[Material to process — start]

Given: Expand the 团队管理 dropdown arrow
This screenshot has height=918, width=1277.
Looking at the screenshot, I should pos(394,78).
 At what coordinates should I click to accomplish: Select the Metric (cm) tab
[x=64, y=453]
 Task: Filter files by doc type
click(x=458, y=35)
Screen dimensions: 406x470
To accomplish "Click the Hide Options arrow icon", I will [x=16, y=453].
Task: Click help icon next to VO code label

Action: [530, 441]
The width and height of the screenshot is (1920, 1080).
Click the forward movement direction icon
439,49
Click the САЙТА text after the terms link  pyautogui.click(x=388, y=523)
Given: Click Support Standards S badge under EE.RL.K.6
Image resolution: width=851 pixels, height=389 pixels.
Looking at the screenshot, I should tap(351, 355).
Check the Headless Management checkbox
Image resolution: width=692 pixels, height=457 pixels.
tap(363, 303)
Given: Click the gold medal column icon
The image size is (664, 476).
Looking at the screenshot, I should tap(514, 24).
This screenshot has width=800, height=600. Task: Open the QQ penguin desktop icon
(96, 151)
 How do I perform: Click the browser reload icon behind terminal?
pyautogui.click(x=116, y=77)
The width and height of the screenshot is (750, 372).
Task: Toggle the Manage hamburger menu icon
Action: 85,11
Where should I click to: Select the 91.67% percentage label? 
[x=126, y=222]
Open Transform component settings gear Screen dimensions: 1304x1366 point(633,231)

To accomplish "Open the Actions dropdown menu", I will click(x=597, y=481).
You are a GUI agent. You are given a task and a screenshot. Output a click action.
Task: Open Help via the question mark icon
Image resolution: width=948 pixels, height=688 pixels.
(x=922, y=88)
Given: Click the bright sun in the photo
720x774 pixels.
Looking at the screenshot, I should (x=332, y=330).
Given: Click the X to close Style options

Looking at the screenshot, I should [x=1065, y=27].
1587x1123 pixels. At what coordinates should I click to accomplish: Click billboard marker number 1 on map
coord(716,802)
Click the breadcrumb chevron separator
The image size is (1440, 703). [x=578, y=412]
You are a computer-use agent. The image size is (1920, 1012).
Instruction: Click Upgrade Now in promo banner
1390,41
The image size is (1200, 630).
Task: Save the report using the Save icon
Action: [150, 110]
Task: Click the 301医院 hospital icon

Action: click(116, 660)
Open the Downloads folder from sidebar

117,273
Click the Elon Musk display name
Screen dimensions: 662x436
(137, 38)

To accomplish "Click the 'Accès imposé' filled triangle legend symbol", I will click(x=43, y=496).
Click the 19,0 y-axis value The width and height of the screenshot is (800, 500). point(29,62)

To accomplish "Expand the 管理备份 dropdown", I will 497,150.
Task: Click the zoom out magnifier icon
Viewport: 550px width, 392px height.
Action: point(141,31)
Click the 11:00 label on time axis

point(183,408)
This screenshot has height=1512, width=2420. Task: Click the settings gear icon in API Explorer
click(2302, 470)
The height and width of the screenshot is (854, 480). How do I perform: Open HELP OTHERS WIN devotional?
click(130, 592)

[Material to process — finish]

▶ Your goal
Exactly one number is the answer: how many lines in the data include the word "will".

▶ Response
4